September 2023 Advocate Spotlight: Linda Fiato
We invite you to meet Linda Fiato, nominated by Case Supervisor Kristy O’Neal.
“Linda is awesome!” Kristy said. “She is in regular contact with all parties and brings significant professional experience that is invaluable. She is in contact with therapists and qualified professional experts to assess the issues involved in her current case. She has also maintained communication with criminal investigators.”
We asked Linda to share her experiences as an Advocate.
Is there anything unique about your background that contributes to your approach to advocacy?
I have four children of my own (two biological and two step-kids). My oldest child has mild Autism. It was challenging to obtain a diagnosis for him; however, I was eventually able to obtain private school placement for him to help address his needs. That experience taught me the importance of youth having someone in their corner, advocating for them.
I have a bachelor’s degree in both Criminal Justice and Psychology. I began my law enforcement career while I was in college at San Diego State University. I began as a student worker stationed at juvenile hall for the County of San Diego Probation Department. After graduation, I was hired and promoted to deputy probation officer. Throughout my 25-year career, I worked with both youth and adults and specialized in adult sex offenders, domestic violence offenders, child abusers, and stalkers. I was both a subject matter expert in sex offenders as well as a member of the Domestic Violence High Risk Lethality Team. I am currently a Qualified Mental Health Provider for Tri-County Behavioral Health at Creighton Elementary. I work with about 35 youth, assisting them in addressing their behavioral issues and improving their social skills.
How did you become interested in volunteering as AN aDVOCATE?
I have known about CASA for some time—while I was in law enforcement, being a CASA Advocate would have been a conflict of interest, though. Once I retired, I relocated to Texas and contacted CASA Child Advocates to volunteer.
Did you have any reservations about volunteering?

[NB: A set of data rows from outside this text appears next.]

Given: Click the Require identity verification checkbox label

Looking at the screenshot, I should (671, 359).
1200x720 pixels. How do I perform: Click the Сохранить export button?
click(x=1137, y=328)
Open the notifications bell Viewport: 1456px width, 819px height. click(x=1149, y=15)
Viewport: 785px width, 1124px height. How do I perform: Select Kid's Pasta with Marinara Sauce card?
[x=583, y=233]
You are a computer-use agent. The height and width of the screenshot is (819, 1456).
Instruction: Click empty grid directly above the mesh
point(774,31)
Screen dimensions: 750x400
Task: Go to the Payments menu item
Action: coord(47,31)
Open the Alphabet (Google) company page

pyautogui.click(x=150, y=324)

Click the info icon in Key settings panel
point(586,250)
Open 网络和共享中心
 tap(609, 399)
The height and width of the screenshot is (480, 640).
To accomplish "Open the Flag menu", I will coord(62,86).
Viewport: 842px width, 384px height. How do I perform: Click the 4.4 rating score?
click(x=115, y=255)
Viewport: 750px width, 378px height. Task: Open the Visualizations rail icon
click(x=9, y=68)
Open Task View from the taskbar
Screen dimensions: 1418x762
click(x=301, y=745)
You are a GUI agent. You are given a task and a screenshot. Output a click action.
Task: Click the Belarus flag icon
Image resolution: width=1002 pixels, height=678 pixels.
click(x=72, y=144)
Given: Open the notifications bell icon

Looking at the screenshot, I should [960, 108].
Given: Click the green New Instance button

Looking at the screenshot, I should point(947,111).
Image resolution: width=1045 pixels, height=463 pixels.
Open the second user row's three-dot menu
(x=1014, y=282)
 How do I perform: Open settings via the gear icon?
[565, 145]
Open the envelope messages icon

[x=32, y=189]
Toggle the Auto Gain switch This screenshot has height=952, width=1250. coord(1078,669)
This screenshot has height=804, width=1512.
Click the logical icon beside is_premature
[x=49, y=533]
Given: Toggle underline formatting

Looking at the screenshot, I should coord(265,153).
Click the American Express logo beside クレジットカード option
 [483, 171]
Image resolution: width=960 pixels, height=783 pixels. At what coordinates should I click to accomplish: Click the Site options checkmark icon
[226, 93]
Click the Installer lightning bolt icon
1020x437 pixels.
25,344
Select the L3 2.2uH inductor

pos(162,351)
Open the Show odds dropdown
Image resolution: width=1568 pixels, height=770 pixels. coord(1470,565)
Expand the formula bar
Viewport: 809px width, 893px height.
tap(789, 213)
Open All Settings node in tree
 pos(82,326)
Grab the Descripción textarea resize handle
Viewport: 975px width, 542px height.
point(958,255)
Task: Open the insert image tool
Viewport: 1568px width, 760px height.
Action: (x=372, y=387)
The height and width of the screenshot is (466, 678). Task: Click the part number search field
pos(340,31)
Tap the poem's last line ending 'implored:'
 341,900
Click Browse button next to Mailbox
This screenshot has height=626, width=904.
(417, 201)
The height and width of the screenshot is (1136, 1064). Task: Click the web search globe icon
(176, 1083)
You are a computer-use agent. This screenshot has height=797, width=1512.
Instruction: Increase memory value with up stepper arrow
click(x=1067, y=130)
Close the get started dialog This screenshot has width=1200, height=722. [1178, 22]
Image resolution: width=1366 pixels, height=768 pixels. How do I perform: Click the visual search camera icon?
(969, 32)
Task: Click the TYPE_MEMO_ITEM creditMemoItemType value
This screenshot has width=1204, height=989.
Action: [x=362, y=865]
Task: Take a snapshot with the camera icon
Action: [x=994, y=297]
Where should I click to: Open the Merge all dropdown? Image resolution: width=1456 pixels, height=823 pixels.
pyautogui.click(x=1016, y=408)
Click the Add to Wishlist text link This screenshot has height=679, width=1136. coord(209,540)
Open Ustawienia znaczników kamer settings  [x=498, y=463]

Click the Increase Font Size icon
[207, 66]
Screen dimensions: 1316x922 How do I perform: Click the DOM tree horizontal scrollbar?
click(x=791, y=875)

I did not have any reservations about volunteering. I was excited to navigate a different relationship with youth and step into more of a mentorship role, rather than that of an authority figure.
Explain in your own words the work you do as a CASA aDVOCATE. Why is it essential for a child in care?
CASA Advocates have a unique role in that we foster relationships with the children in our care, their biological parents and extended family members, and their current caregivers. Additionally, we work with other agencies such as CPS, therapists, foster families, CASA staff, the courts, and law enforcement agencies to meet the needs of the children we serve and their families. This wraparound approach allows us to provide the best possible outcome for our youth in care.
What has surprised you most about your aDVOCACY work?
I have been most pleasantly surprised at both the initial training and ongoing training opportunities CASA provides to its Advocates. CASA provides excellent training for its staff and volunteers. This training is valuable at producing a well-rounded and unbiased Advocate.
What has been the most difficult aspect of being an advocate?
The most difficult aspect is recognizing that the decisions in each case are unique and are not black and white. As Advocates, we need to be OK with choosing the most desirable option and realize we can’t always create a “perfect” situation for the youth we serve, even though we’d like to. We all do the best we can, but it will sometimes feel like it’s not enough. It’s hard to not be able to fix every situation.
What would you like the community to know about children in care?
Children in care need our support. Having a consistent Advocate can be stabilizing for a child who is dealing with constant transition. Having someone in their corner from start to finish in the process can be invaluable for our youth. Other ways to help youth in care include donating time or money, fundraising, and just spreading the word about CASA Child Advocates!
What have you learned as an advocate?
The children in our care are resilient, given the right support. Many have been through significant trauma, and they need someone in their corner, advocating for them. They are our next generation, and we owe them a fighting chance to experience healing.
Is there a particular moment or memory that stands out for you?
My favorite memory is attending the dinosaur-themed fourth birthday party of a child I serve.